>>>>>

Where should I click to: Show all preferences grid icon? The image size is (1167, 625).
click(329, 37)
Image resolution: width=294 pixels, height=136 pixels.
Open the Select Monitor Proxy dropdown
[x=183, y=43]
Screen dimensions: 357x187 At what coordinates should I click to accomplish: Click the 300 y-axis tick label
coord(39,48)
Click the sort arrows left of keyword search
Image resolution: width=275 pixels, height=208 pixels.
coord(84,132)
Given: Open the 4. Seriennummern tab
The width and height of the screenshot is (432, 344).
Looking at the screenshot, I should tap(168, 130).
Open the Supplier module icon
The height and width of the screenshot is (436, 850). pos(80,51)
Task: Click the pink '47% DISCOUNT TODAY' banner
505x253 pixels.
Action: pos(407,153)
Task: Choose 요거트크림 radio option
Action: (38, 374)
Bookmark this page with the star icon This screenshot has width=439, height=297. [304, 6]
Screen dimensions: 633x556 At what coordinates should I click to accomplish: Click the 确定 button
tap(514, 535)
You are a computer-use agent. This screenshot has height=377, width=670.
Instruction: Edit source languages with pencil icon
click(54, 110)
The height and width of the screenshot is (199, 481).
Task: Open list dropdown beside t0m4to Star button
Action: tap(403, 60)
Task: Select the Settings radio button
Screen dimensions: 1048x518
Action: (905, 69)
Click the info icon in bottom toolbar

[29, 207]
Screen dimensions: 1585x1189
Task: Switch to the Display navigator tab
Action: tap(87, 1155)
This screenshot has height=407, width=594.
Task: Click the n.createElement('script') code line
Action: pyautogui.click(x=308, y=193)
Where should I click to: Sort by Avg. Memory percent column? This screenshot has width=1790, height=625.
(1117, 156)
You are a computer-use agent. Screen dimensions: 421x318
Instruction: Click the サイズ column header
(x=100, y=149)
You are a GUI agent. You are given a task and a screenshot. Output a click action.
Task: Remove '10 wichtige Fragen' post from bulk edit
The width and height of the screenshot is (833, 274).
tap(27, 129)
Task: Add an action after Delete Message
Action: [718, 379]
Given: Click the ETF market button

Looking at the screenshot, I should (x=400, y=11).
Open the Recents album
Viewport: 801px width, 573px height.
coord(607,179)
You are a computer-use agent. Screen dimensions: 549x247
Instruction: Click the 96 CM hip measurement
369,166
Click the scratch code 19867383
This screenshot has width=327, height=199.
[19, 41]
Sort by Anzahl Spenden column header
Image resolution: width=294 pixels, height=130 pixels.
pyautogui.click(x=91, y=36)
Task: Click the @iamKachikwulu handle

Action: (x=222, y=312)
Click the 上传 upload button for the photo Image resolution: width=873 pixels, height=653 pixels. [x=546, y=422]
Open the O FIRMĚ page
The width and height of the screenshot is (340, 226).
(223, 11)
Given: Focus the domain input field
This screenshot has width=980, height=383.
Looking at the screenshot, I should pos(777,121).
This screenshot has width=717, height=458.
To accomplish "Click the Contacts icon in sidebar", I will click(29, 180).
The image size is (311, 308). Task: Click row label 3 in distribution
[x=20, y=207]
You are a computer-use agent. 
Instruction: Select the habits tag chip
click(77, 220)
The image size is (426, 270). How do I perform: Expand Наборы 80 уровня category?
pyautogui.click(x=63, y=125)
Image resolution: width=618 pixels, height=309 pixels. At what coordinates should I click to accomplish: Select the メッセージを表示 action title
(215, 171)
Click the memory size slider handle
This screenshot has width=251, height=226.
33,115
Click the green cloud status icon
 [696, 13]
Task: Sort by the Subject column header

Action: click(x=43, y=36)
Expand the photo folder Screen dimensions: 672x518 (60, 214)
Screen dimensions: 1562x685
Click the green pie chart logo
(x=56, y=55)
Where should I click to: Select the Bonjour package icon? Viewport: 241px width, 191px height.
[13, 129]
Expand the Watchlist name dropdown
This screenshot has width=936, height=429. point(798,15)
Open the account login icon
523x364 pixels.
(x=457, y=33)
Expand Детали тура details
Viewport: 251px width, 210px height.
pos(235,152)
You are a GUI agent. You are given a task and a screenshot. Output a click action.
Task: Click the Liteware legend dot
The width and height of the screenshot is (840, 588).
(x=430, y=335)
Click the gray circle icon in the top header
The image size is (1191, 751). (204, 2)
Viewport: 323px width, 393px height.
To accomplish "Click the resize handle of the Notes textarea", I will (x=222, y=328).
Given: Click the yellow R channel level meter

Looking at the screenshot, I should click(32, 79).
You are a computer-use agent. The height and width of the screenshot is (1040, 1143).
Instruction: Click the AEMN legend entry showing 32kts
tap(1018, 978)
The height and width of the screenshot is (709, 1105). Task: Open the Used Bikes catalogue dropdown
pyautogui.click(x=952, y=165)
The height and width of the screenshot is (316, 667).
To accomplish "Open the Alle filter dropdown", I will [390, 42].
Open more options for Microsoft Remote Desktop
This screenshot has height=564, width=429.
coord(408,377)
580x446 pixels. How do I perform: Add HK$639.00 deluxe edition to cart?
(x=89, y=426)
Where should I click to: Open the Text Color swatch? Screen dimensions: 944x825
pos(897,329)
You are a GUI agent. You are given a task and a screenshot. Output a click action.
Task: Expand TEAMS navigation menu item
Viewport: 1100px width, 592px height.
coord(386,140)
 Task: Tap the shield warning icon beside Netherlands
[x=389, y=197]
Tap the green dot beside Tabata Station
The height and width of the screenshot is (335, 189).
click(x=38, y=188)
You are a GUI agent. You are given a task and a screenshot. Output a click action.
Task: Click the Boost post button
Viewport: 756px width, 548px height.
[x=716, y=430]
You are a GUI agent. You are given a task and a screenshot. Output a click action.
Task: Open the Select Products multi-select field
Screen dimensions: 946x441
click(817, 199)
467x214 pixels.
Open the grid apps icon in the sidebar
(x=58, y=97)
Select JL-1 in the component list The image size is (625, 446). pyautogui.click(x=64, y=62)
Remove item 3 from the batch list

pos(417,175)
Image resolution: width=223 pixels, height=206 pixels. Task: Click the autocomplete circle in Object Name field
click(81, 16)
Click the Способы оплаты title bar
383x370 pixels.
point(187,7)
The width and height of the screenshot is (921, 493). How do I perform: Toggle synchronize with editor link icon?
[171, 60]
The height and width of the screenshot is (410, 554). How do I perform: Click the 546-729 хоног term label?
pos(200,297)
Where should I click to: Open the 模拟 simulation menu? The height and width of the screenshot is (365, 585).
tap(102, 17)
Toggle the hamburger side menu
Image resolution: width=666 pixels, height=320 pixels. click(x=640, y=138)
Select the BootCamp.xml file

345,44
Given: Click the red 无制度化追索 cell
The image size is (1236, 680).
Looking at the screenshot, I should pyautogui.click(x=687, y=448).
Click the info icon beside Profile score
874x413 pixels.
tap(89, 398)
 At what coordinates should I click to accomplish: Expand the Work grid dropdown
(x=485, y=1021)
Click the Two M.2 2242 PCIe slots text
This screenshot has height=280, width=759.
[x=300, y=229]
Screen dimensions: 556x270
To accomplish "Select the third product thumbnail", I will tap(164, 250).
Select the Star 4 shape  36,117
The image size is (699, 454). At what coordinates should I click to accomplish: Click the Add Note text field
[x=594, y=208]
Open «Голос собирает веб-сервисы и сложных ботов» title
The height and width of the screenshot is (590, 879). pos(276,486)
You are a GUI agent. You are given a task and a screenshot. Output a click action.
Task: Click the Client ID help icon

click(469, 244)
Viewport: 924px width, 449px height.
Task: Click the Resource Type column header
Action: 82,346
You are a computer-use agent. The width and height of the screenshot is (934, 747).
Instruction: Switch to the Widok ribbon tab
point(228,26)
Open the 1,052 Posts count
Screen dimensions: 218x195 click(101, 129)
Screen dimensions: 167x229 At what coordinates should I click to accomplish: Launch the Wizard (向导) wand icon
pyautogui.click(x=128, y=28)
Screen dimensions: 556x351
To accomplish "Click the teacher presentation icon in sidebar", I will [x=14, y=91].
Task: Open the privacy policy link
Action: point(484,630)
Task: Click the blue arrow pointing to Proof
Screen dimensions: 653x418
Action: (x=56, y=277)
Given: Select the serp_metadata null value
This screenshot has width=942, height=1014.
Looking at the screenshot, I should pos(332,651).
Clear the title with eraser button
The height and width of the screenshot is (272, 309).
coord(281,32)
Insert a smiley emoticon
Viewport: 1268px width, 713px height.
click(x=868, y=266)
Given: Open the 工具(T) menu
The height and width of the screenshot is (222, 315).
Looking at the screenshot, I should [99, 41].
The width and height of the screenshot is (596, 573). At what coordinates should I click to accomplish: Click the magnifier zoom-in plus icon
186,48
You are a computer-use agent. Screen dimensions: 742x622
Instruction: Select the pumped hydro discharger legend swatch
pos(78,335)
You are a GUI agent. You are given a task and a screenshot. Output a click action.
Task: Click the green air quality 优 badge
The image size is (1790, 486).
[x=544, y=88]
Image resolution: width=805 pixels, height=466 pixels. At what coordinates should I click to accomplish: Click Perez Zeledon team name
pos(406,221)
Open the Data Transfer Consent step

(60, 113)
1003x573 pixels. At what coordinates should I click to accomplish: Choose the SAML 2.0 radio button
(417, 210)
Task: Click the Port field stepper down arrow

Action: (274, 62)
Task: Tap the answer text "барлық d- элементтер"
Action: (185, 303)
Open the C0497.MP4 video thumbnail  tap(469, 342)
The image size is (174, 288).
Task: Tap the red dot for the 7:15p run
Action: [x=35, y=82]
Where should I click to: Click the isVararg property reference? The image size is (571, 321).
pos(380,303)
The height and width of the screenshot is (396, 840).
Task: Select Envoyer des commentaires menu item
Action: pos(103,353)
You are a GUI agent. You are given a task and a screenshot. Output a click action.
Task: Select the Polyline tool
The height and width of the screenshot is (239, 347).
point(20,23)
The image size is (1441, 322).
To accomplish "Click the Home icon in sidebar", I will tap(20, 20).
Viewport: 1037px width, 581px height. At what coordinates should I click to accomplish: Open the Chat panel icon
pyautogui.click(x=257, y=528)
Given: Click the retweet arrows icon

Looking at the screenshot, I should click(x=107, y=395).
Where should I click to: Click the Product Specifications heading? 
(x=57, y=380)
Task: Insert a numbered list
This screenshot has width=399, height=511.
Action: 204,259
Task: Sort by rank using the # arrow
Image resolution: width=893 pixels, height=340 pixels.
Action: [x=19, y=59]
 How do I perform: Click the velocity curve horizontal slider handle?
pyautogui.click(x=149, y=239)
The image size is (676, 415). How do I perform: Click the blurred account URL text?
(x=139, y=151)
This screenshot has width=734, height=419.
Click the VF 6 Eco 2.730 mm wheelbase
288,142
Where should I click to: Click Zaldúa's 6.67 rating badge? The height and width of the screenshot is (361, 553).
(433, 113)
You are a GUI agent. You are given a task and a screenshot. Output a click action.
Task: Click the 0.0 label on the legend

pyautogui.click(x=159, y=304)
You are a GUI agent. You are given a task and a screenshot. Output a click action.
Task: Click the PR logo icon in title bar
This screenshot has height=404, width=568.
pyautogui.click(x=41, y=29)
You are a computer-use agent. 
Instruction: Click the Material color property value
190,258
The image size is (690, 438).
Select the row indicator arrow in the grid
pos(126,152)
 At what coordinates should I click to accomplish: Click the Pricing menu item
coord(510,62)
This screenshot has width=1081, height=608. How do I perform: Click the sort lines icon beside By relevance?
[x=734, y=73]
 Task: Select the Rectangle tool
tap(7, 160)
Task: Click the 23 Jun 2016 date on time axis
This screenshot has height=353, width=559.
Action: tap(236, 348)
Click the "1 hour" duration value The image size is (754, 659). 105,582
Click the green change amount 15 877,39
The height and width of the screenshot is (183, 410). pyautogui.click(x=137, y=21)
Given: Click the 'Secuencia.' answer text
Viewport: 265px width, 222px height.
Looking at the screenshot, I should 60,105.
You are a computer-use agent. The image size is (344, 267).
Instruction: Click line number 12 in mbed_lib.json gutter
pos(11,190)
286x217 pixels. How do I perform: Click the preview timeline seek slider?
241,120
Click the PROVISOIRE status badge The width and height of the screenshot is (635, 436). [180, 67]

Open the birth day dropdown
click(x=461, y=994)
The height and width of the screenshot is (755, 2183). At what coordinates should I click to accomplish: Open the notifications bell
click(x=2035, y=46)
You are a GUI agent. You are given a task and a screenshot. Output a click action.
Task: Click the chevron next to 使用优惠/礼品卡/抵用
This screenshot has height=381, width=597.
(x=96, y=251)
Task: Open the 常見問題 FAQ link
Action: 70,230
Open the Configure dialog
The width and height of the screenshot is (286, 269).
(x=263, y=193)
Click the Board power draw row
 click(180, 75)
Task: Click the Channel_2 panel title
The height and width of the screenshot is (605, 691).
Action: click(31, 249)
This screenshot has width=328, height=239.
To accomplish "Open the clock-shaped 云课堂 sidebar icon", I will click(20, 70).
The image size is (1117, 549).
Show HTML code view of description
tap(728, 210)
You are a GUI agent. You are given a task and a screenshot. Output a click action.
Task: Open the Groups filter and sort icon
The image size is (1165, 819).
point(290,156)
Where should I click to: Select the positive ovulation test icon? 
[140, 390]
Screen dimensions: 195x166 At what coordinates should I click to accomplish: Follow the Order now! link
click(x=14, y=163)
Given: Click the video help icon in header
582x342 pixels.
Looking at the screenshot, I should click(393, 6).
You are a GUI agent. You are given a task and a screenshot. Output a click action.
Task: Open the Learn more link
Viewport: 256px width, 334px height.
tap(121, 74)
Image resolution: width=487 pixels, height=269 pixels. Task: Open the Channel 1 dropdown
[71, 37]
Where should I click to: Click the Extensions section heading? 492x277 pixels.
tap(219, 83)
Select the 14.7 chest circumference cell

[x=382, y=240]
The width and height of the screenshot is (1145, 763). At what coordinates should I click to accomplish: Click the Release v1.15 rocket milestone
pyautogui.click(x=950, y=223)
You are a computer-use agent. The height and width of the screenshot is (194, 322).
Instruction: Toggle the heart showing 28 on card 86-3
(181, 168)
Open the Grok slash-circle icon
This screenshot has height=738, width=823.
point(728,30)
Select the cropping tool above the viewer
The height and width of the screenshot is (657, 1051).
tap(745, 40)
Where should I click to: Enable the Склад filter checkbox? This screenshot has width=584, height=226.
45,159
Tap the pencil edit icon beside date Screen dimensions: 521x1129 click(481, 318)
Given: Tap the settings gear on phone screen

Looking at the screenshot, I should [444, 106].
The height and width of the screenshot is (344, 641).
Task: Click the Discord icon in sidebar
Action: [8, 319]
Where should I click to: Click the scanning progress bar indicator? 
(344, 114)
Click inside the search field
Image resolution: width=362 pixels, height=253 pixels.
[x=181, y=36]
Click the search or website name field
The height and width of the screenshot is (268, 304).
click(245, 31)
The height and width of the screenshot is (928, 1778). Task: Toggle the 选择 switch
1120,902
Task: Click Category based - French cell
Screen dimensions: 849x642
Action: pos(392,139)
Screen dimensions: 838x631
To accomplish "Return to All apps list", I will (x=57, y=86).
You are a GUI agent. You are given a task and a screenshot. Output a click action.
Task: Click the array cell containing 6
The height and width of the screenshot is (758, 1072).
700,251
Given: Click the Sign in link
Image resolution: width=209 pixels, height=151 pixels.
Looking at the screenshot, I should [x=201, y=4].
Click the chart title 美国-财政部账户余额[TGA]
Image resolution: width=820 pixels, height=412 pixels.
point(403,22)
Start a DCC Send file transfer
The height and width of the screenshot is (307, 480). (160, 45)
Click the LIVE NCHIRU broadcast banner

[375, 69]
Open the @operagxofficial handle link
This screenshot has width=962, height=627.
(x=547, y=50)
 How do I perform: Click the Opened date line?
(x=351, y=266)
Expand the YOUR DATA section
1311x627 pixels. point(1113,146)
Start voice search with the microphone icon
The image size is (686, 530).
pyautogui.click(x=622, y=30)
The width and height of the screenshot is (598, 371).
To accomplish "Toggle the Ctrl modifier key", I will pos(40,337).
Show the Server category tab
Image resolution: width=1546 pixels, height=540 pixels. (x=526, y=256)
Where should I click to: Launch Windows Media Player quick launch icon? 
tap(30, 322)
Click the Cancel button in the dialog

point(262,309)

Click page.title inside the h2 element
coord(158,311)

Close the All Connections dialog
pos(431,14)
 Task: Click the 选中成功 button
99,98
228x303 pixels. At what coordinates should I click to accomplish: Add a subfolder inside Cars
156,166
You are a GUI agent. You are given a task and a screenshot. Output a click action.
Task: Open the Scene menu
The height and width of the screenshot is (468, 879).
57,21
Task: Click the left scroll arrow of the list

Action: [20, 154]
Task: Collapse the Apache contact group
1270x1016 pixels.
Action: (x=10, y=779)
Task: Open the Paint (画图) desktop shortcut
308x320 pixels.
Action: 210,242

<<<<<

Word for word, restate the lines of the listing above starting at the line with "The image size is (1441, 322)." and ending at the line with "Task: Click the PR logo icon in title bar", and nothing outside them.

The image size is (1441, 322).
To accomplish "Click the Home icon in sidebar", I will tap(20, 20).
Viewport: 1037px width, 581px height. At what coordinates should I click to accomplish: Open the Chat panel icon
pyautogui.click(x=257, y=528)
Given: Click the retweet arrows icon

Looking at the screenshot, I should click(x=107, y=395).
Where should I click to: Click the Product Specifications heading? 
(x=57, y=380)
Task: Insert a numbered list
This screenshot has width=399, height=511.
Action: 204,259
Task: Sort by rank using the # arrow
Image resolution: width=893 pixels, height=340 pixels.
Action: [x=19, y=59]
 How do I perform: Click the velocity curve horizontal slider handle?
pyautogui.click(x=149, y=239)
The image size is (676, 415). How do I perform: Click the blurred account URL text?
(x=139, y=151)
This screenshot has width=734, height=419.
Click the VF 6 Eco 2.730 mm wheelbase
288,142
Where should I click to: Click Zaldúa's 6.67 rating badge? The height and width of the screenshot is (361, 553).
(433, 113)
You are a GUI agent. You are given a task and a screenshot. Output a click action.
Task: Click the 0.0 label on the legend

pyautogui.click(x=159, y=304)
You are a GUI agent. You are given a task and a screenshot. Output a click action.
Task: Click the PR logo icon in title bar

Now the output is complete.